Analyze your server logs. If Googlebot never visits certain sections, it's a crawl budget or structure issue. If Googlebot visits every week but still doesn't index, it's a quality signal.

Also test forced indexation via Search Console (request indexation). If Google consistently refuses, it's judging the page as non-relevant — thin content, duplication, cannibalization.

What mistakes should you absolutely avoid?

Don't overwhelm Google with sitemaps of 50,000 URLs where half are worthless. Google will crawl some, discover many pages are weak, and reduce your overall crawl budget.

Don't create generic content just to fill pages. A product page with 30 words of copy lifted from a supplier has a better chance of remaining undiscovered than a page with 300 unique, well-structured words.

Avoid flat architectures with everything 1 click away: that doesn't work either. Google needs semantic hierarchy to understand what's prioritized.

  • Internal linking audit: verify that strategic pages are maximum 3 clicks from the homepage
  • Log analysis to identify sections never or rarely crawled
  • Cleanup of useless URLs: noindex, 404, or consolidation of pages with no added value
  • Content enrichment for pages stuck in 'Discovered - not indexed' if they're strategic
  • Sitemap optimization: submit only truly priority URLs
  • Monthly tracking of indexation rate by page type in Search Console
  • Test forced indexation to diagnose qualitative rejection vs. simple delay
The 'Discovered - not indexed' status is only problematic if it affects your strategic pages. In that case, you need to act on internal linking, link depth, and content quality. For large or technical sites, these optimizations require advanced expertise in architecture and log analysis — a complete diagnosis by a specialized SEO agency often quickly identifies structural bottlenecks and helps prioritize high-impact actions.

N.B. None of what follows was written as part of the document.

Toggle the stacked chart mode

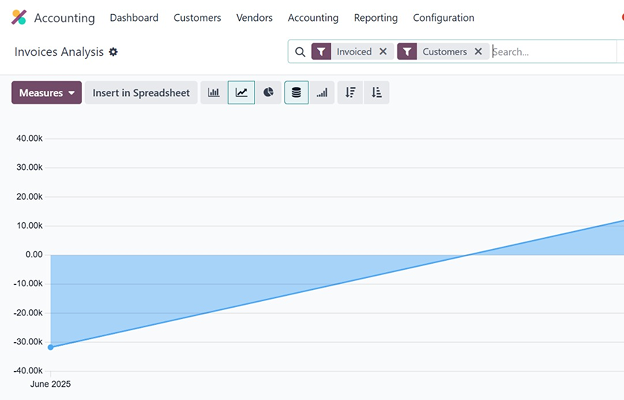click(x=296, y=93)
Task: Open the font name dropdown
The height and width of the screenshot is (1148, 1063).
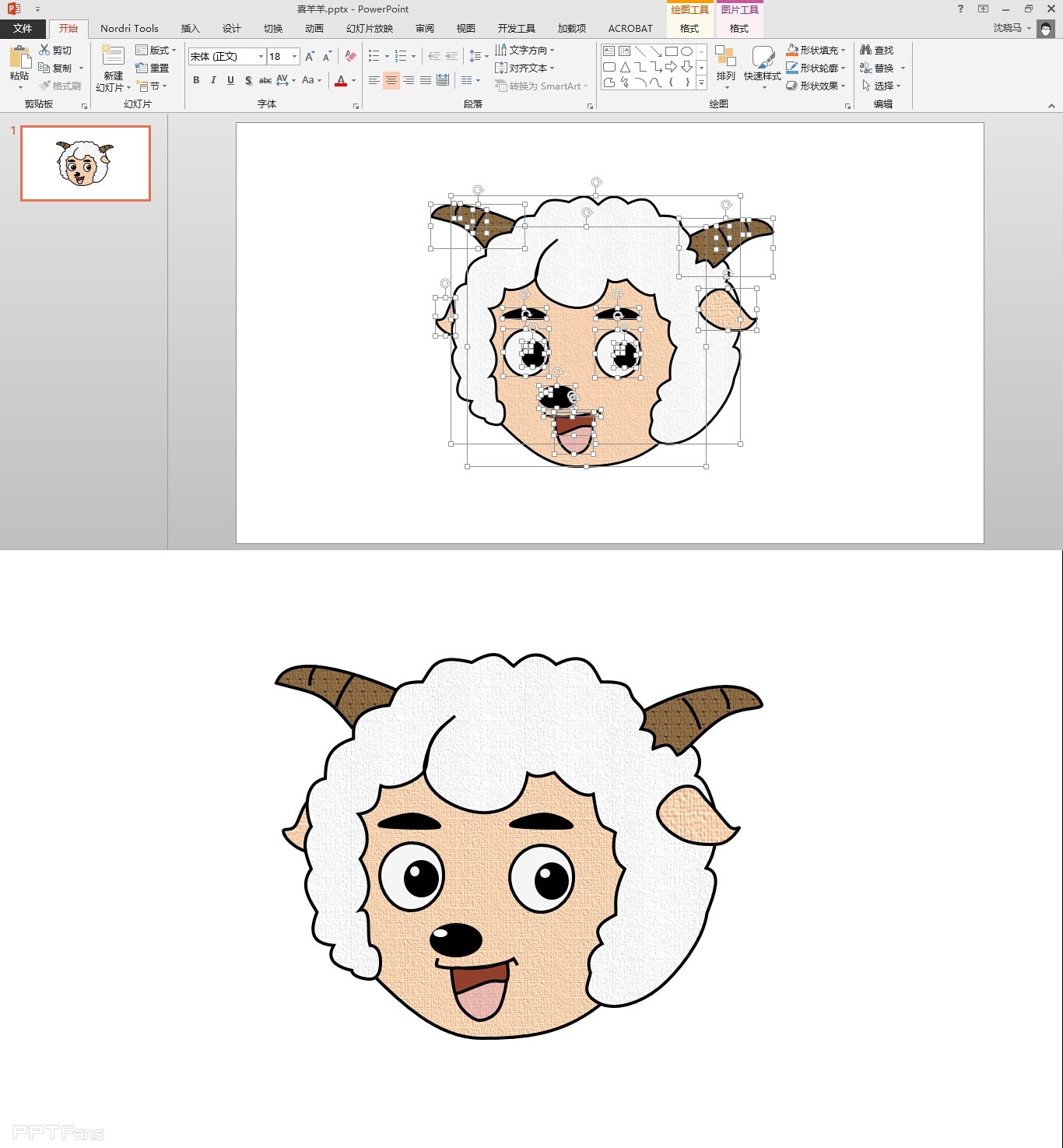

❓ Frequently Asked Questions

Combien de temps peut durer le statut 'découvert mais non indexé' ?
Indéfiniment selon Mueller. Google peut connaître une URL pendant des mois ou des années sans jamais l'indexer si elle n'est pas jugée prioritaire. Ce n'est problématique que si la page est stratégique pour votre business.
Faut-il supprimer les pages en 'découvert non indexé' de son sitemap ?
Pas systématiquement. Si ce sont des pages stratégiques, gardez-les et optimisez leur crawlabilité. Si ce sont des pages annexes sans valeur SEO, oui, retirez-les pour ne pas diluer votre crawl budget.
Un nouveau site doit-il attendre combien de temps avant que toutes ses pages soient indexées ?
Il n'y a pas de garantie que toutes les pages le soient un jour. Pour un nouveau site avec beaucoup de contenu, l'indexation progressive sur plusieurs mois est normale. Priorisez les pages importantes via le maillage interne.
Le crawl budget est-il le seul facteur qui explique ce phénomène ?
Non. Google peut aussi décider qu'une page n'apporte pas de valeur ajoutée par rapport à l'existant (contenu trop similaire, faible qualité) et refuser de l'indexer même s'il a le budget pour la crawler.
Comment forcer Google à indexer une page bloquée en 'découvert non indexé' ?
Utilisez l'outil d'inspection d'URL dans la Search Console et demandez l'indexation. Si Google refuse après plusieurs tentatives, c'est un signal qu'il juge la page non pertinente — il faut alors améliorer son contenu ou son positionnement dans le maillage interne.